“My films, back in the day, were something dangerous to watch. There was a military dictatorship back then. And simply stating that you liked one of my movies could be your passport to jail.”

—José Mojica Marins

A demonic trailblazer in South American independent filmmaking, José Mojica Marins is Brazil’s master of the macabre. Over more than a half-century of (genuine!) guerrilla filmmaking, Marins has virtually recarved the underbelly of Brazilian cinema in his image, making confrontational horror films in defiance of—and as an incendiary reaction to—a brutal state dictatorship that was none too enthusiastic about the raw sexuality, anarchistic violence and skewering of religious ideals that comprised so much of his work. Several of his films were seen as criminal acts, and he suffered no shortage of hardships as a result.

In the process, Marins became a full-on pop icon in his country. Regardless of where you’re coming from and what you may have seen, his films will startle and surprise you. Furiously anti-law and anti-church, his radically eccentric interpretations of the genre haunt a borderland between carnivalesque spookshow and revolutionary scream—horror-comic fever dreams of the condemned.

Marins’ earliest productions were the epitome of resourceful low-budget filmmaking, and his Zé do Caixão character (Anglicized as Coffin Joe), whom he both created and performs, is equal parts Marquis de Sade, Salvador Dali, Freddy Krueger and Friedrich Nietzsche. He’s a godless undertaker whose very freedom from religion affords him the power to terrorize his community with impunity—the ultimate antihero for an oppressed and victimized audience.

Further bolstering his reputation as a madman with a movie camera, Marins has done countless, er, unorthodox things over the course of his career. Working as he often did with non-actors, Marins would audition candidates by exposing them to snakes, spiders, rats, etc. as “tests of courage,” choosing those who best controlled their fear.

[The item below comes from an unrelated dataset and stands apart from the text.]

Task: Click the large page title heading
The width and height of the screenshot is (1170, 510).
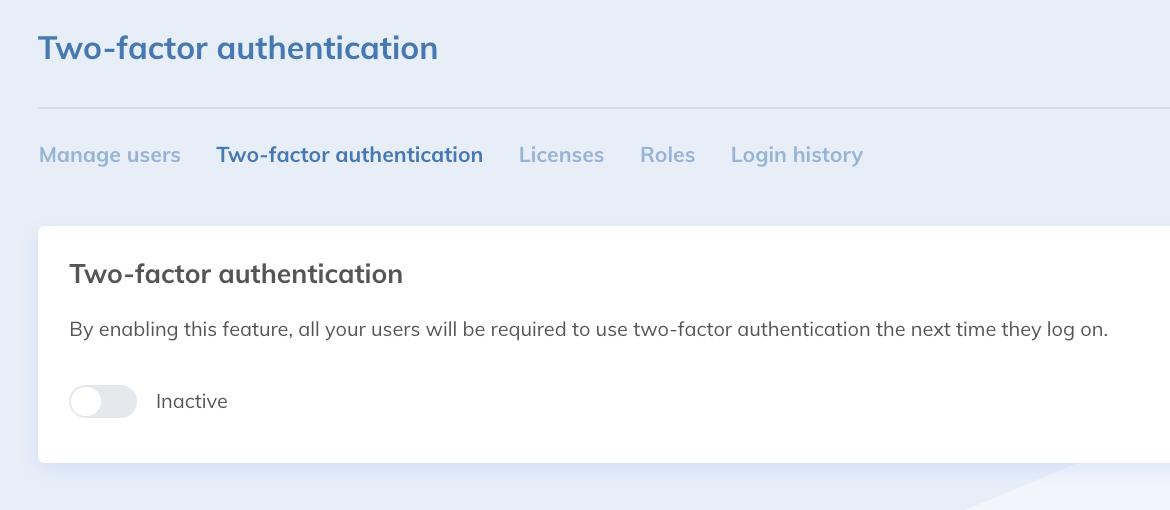Action: tap(238, 48)
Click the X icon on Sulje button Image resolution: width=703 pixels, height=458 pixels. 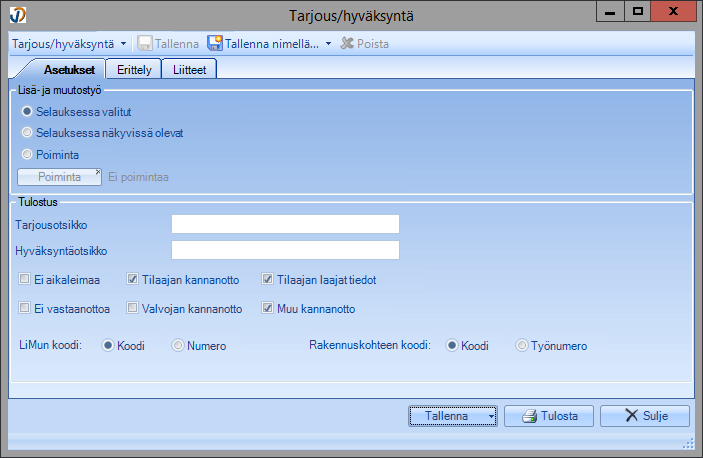point(632,416)
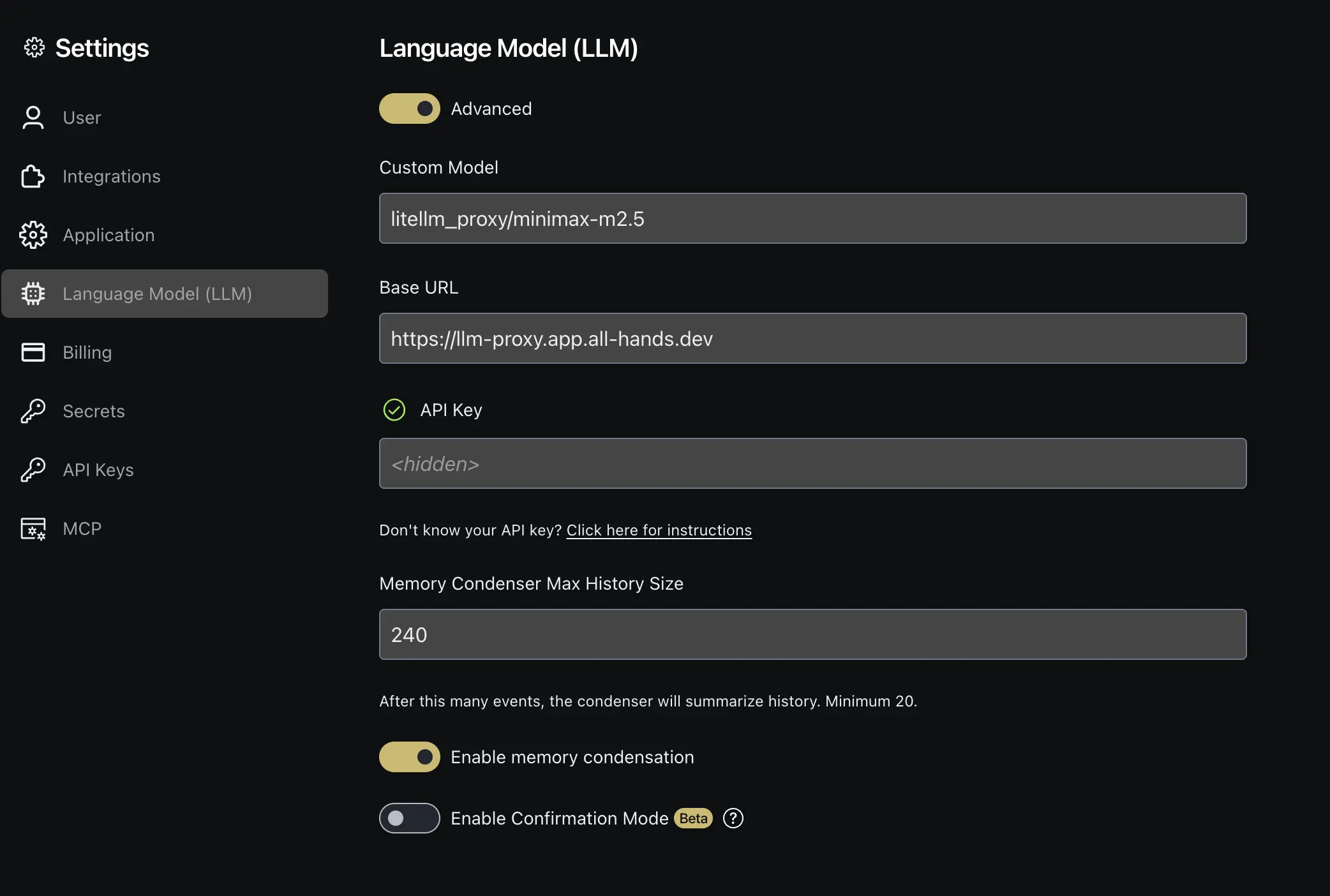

He also regularly made his insect-adorned candidates run screaming through crowds on the street to submerge them into chaos, reptiles and arachnids falling from their bodies amidst terrified bystanders. For the inaugural episode of his weekly television series in the late ’60s, Marins buried his regular star Mário Lima alive for the show’s entire running time—digging him out at the end, just before the credits rolled. To the chagrin of detractors who thought him to be satanic, he once took over an abandoned church and turned it into his production studio, where he created mountains of blasphemous imagery. In the late ’80s, Marins founded a new kind of church revolving around the powers of the mind. The stories are endless, and as fascinating as his work as an artist.

EMBODIMENT OF EVIL (out this month on U.S. Blu-ray/DVD from Synapse Films) is the production Marins’ fans have spent decades waiting for: a larger-than-death Coffin Joe comeback film for a changed, modern Brazil. The storyline (written by Marins and Dennison Ramalho) is a direct sequel to Joe’s second film, 1967’s THIS NIGHT I’LL POSSESS YOUR CORPSE, completing a narrative trilogy that began with 1964’s AT MIDNIGHT I’LL TAKE YOUR SOUL while eschewing the many subsequent Coffin Joe films, TV shows and comics. It marks the first time Marins has been able to make a horror film free of censorial constraints, and that he’s been able to work with a major budget and state-of-the-art special FX—backed by 20th Century Fox’s Brazilian studio arm, no less!